Peptron(087010) said on the 14th that Chief Executive Choi Ho-il acquired 10,000 shares of treasury stock through on-exchange purchases. With volatility rising amid market misunderstandings surrounding joint research with Eli Lilly and Company in the United States, it is seen as the management directly moving to expand equity to emphasize the company's technological strength and growth potential.
According to the company, with this purchase Choi now holds a total of 1,676,662 shares, and the equity stake rose to 7.19%, up 0.04 percentage points from before.
A Peptron official said, "As a listed company, we feel a heavy sense of responsibility for responsible management and enhancing shareholder value," and added, "This stock purchase is intended to enhance corporate value and also shows the management's confidence in Peptron's technological strength and growth potential."
Peptron is pursuing new drug development based on its in-house long-acting drug delivery platform "SmartDepot."
It successfully commercialized "Luproan," a 1-month long-acting treatment for prostate cancer and precocious puberty that applies SmartDepot technology, and won item approval from the Ministery of Food and Drug Safety last year. To enter the Latin American market, the company also applied for item approval in Mexico early this year.

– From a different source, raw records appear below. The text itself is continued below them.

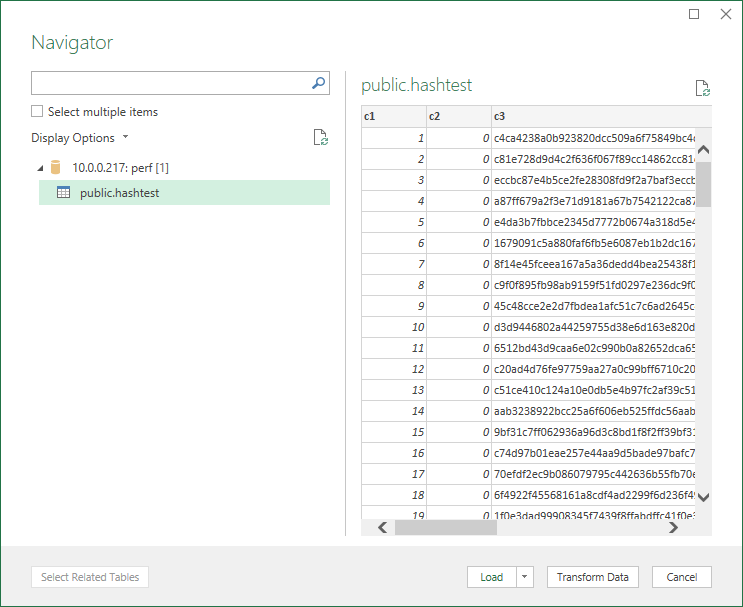Screen dimensions: 743x607
Task: Click the database icon for 10.0.0.217
Action: [56, 167]
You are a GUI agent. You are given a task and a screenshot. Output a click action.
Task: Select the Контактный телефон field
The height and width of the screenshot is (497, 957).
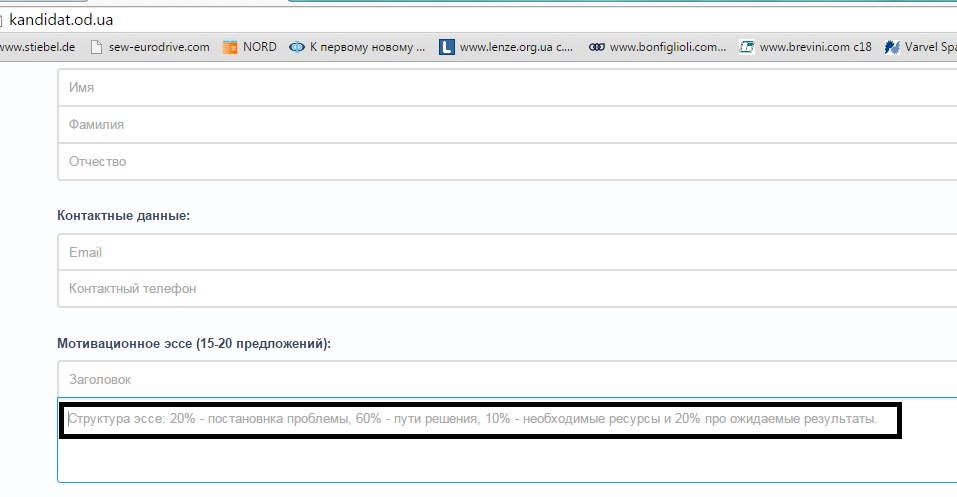500,289
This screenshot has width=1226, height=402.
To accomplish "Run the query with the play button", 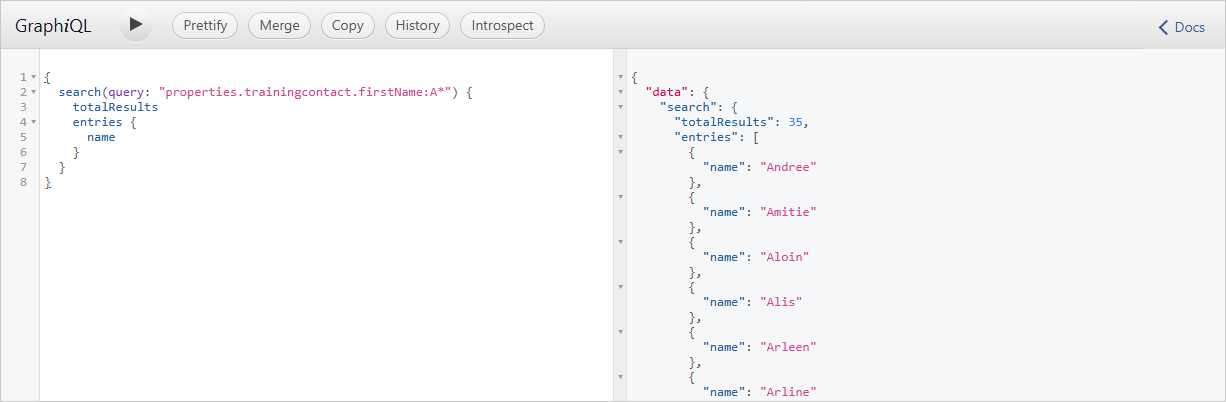I will pyautogui.click(x=136, y=25).
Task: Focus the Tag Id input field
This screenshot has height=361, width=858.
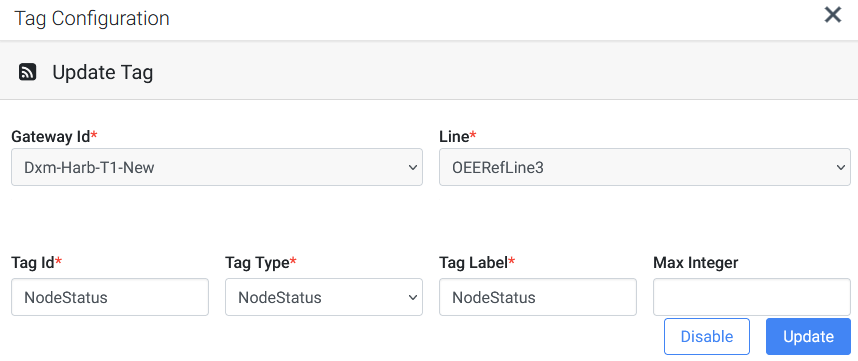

It is also accelerating development of long-acting obesity treatments. Peptron is developing "PT403," which applies SmartDepot technology to the glucagon-like peptide (GLP)-1 class obesity drug candidate "semaglutide." PT403 is a 1-month long-acting diabetes and obesity drug candidate that improves the existing once-weekly dosing regimen to once monthly, and the company is aiming to enter clinical trials within the year.
Peptron recently announced study results confirming sustained weight-loss effects and excellent safety and gastrointestinal tolerability for PT403. It is also formulating a global development strategy with the 505(b)(2) pathway in mind—an improved new drug approval route that leverages existing approved drug data—through prior consultations with the U.S. Food and Drug Administration (FDA). The 505(b)(2) pathway allows use of existing safety and efficacy data for prior drugs, reducing development time and expense.
It is also investing to expand production capacity. Peptron is pushing to build a second plant in Osong, North Chungcheong Province, with construction set to begin in Sep., to establish a long-acting pharmaceutical production facility that meets current good manufacturing practice (cGMP) standards in the United States. Through this, it plans to secure production capacity for its global pipeline based on the SmartDepot platform.
Peptron has continued joint research since signing a technology evaluation contract with Eli Lilly and Company in Oct. last year. Lilly is verifying the feasibility of developing a once-monthly formulation by applying Peptron's SmartDepot technology to its own peptide-based candidates.
The joint research, initially set to end late last year, was extended to Oct. 7. The industry sees the extended research period as expanding the scope of the technology evaluation to include candidates for central nervous system (CNS) disorders.
Earlier, on the 9th at a forum held in Daejeon, Chief Executive Choi said, "The joint research to apply Lilly's GLP-1 substance to SmartDepot is progressing with an expanded scope from obesity and diabetes to CNS disorders."
However, after the announcement, some in the market interpreted that previously commercialized GLP-1 class substances were excluded from the joint research targets with Lilly, and the stock price plunged.
On this, Peptron explained that the initial technology evaluation began with verifying the feasibility of a long-acting formulation using GLP-1 class obesity treatments commercialized in the global market, and that this research has already been conducted. It said that based on the data results, it then expanded the scope of the joint research to next-generation candidates aimed at improving side effects.